Michener's recipe can be seen in his other bestsellers: Alaska, Centennial, The Source, The Covenant, and Space. His recipe calls for a lush and exotic place with a rich history, an all encompassing time period, many characters of strength and morals, and a very readable text. He brings up questions about politics, justice, religion, and ecology. In Centennial Michener used the same formula but altered the place to Colorado and the reader gets the same panorama of the West that they did in Chesapeake of the Eastern shore.
Bestseller lists are dominated by authors who have found a formula. Michener can be compared to a series of best-selling authors who have created their own unique, yet formulaic style with recognizable components. Tom Clancy for example has written a series of novels using a factual military based prose to explain past events in United States history. Red Storm Rising, The Hunt for Red October, and Patriot Games all cover similar situations involving the same breed of character and Clancy's formula has proven to make enticing best sellers. John Grisham's bestsellers can also be compared to Michener's. The Firm, The Chamber, Pelican Brief, and The Client are the same type of legal thriller with different components. They all tell a great story, involve a moral aspect, and end with a pleasant resolution. The repetition of recipe that these authors exemplify creates a certain reading environment which people return to and is consistent across bestseller lists.
The third aspect Michener's Chesapeake reveals about bestsellers is simply: history is hot to market. Chesapeake is a blur between fact and fiction, but it is the factual quality that accounts for Michener's mass appeal. The sociologist Andrew Hacker states, "Out there are people who want to improve themselves, and they're very earnest about that, and Michener knows his constituency. Perhaps they feel as though they're getting a little bit of quality.
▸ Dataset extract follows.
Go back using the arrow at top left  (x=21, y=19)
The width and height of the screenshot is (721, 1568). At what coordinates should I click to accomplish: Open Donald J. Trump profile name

In a way, his books are like a history course for people in Middle America- this is the way they continue their education."
The history presented in Chesapeake is called happy history. The non-fiction books he wrote such as Kent State: What Happened and Why, were not bestsellers. Because in Chesapeake Michener blurs his factual information in a fictional, very readable way, he is able to discard the dull facts and embellish the interesting ones. Alfred Kazan says, "People read for information these days and with Michener books they probably feel they are getting information painlessly and pleasingly. A lot of people feel undereducated, and this sort of book appeals to them." Happy history makes a great story and people want to read about it. It is a way to escape into something bigger and grander when people find themselves worrying about the trivialities of everyday present life.
The happy history in Michener's Chesapeake is a comforting, almost moral choice when confronted with other bestsellers such as The Exorcist or a Daniel Steel romance. Chesapeake was published after the Watergate scandal when Americans wanted to return to the glory and greatness of previous American life. It was also published at a time when developers and pollution are starting to take over the Chesapeake Bay. Michener's Chesapeake gave readers exactly what they wanted, happy history. Michener explains "the advent of TV convinced me that readers would be hungry for longer books of substance . . . I want the reader to span time an ideas and concepts that matter and I have been willing to fill my pages with a wealth of data in order to give that reader the pleasure of becoming more knowledgeable."